Die primären Ziele der Grundregeln liegen in der Vorbereitung einer systematischen Harmonisierung des Vertragsrechts in den EG-Mitgliedsstaaten.[2] Mit den Grundregeln des Europäischen Vertragsrechts (Grundregeln) als Grundlage, wäre eine umfassende Rechtsangleichung innerhalb Europas in effektiverer Weise möglich, als es bisher durch die erlassenen Richtlinien geschehen ist. Sie erfassten ja immer nur einzelne Details bestimmter Rechtsgebiete, vor allem den Verbraucherschutz.

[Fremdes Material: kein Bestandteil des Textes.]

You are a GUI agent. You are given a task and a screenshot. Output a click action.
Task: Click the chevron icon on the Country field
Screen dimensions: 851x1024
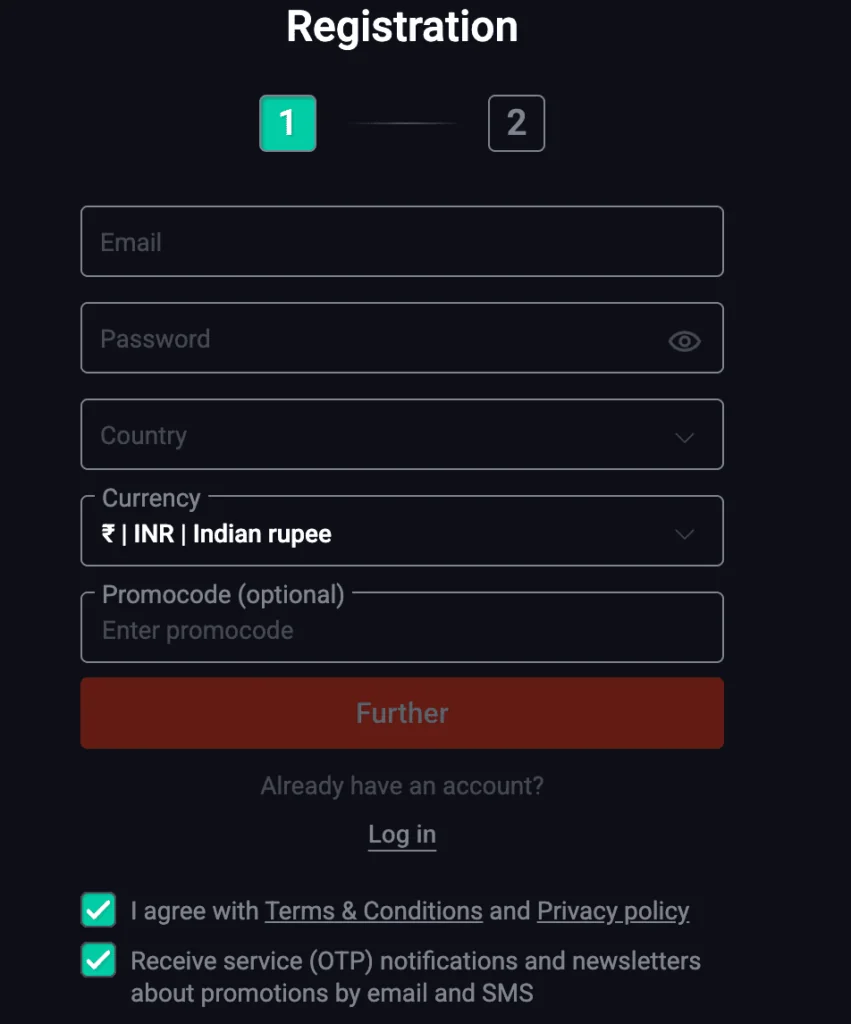click(x=685, y=437)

Eng mit diesem Ziel ist die Funktion der Grundregeln als Basis für eine einheitliche Kodifikation des Vertragsrechts in Europa[3] verbunden, die das Europäische Parlament schon bereits zweimal gefordert hat. Allerdings gehen die Meinungen der Kommissionsmitglieder in diesem Punkt auseinander. Einige haben ein rein akademisches Interesse an den Grundregeln, wie z.B. Prof. Zimmermann aus Regensburg, während hingegen andere, wie Prof. Lando, in den Grundregeln eine echte Vorstufe für ein “Europäisches Zivilgesetzbuch“ sehen.

Dementsprechend sind zwei große Richtungen zu unterschieden. Die eine durch Kodifikation verwirklichende und die andere durch langsame, fast natürliche Entwicklung stattfindende Vereinheitlichung.[4]

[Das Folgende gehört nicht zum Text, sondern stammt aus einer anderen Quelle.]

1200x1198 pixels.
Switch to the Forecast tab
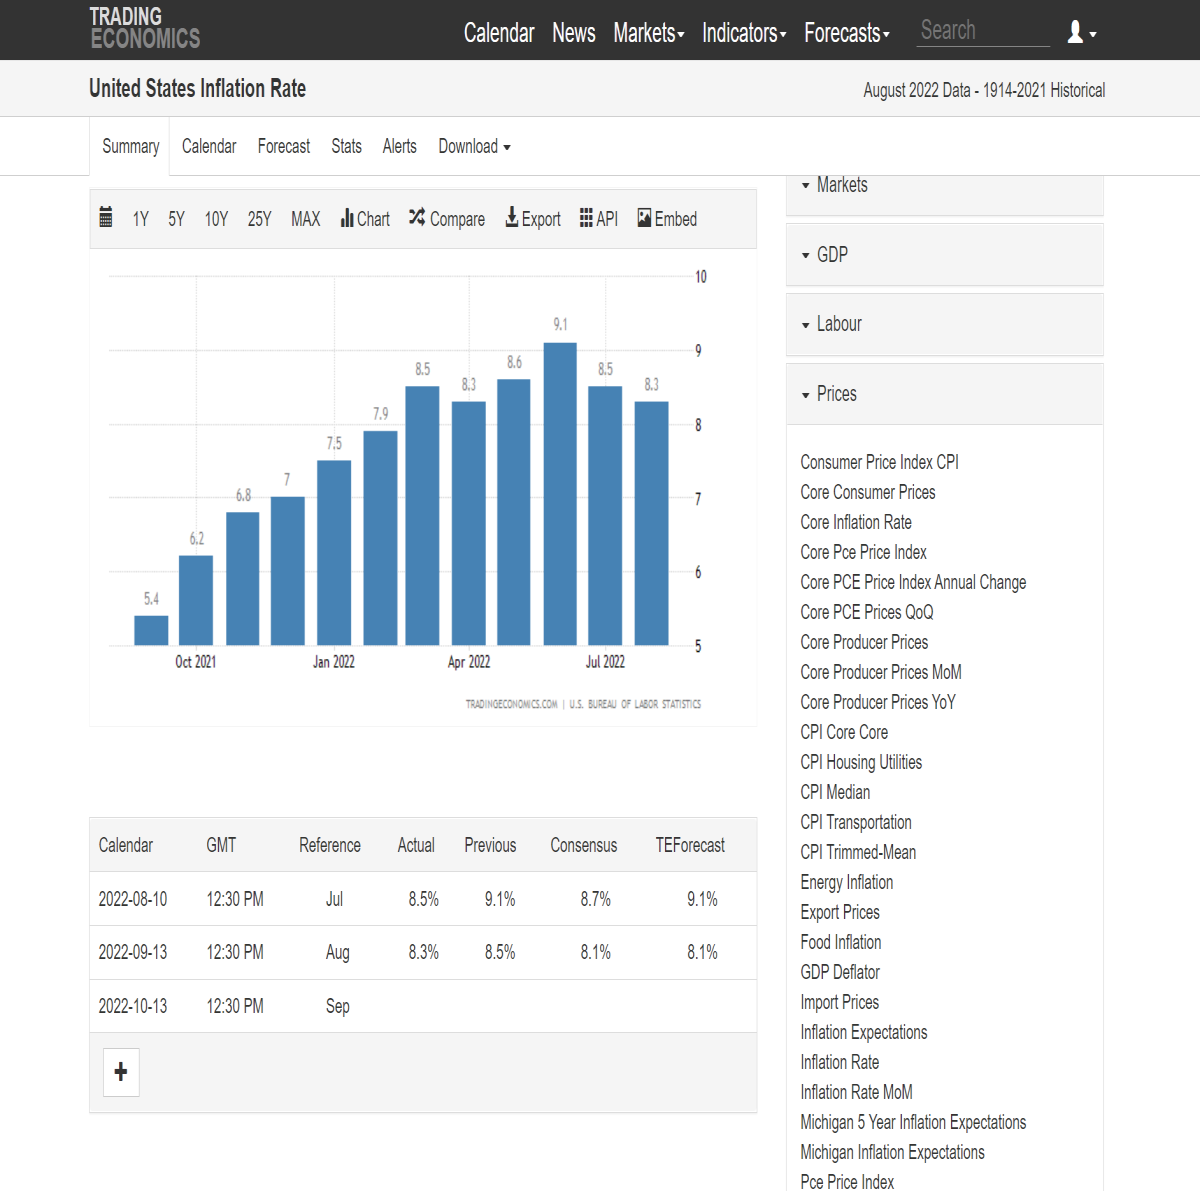[x=284, y=146]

Die erste betont, dass das einheitliche Vertragsrecht durch Kodifikation am schnellsten und einfachsten erreichbar sei. Diese Tendenz wird von vielen Professoren und anderen Wissenschaftlern unterstützt. Sie sagen, dass die Gesetzgeber, in unserem Fall die entsprechenden Organe der Europäischen Union, relativ schnell und begründet einen solchen Kodex erschaffen können. Über die Geschwindigkeit muss man nicht viel sprechen, es reicht, einen Blick auf die Arbeit der Lando-Kommission zu werfen. Sie arbeiten sehr präzise und professionell, aber es dauerte eine lange Weile, bis nur die ersten zwei Teile der Grundregeln ausgearbeitet worden waren. Trotz aller Schwierigkeiten, scheint diese Methode vielversprechend und erfolgsreich zu sein. Dieser Weg sichert auch die weite Verbreitung der neuen Studien. Es ist nämlich viel einfacher ein neues Gesetzbuch an den Universitäten zu unterrichten. Auch eine erwähnenswerte Tatsache, dass sich die neue Generationen der Juristen mit dem brandneuen Material in kürzerer Zeit vertraut machen können.

Von dem anderen Lager ist die Situation ganz anders beurteilt. Sie drängen darauf, dass das Recht nur einfach wachsen zu lassen, und nicht von oben in das sich seit längerer Zeit entwickelnde nationale Recht einzugreifen ist. Die nationalen Rechte gehören zu der Erbschaft der einzelnen Länder. Daher muss man sehr vorsichtig sein. Die unüberlegte Vereinheitlichung kann gefährlich sein. Welcher Richter oder Staatbeamter wird mit 45 oder 55 Jahren wieder an der Universität studieren, um sich das neue Recht anzueignen? Das Recht sollte nicht künstlich geändert werden, es hat Seele, und sie wäre durch diesen Prozess schwer verletzt.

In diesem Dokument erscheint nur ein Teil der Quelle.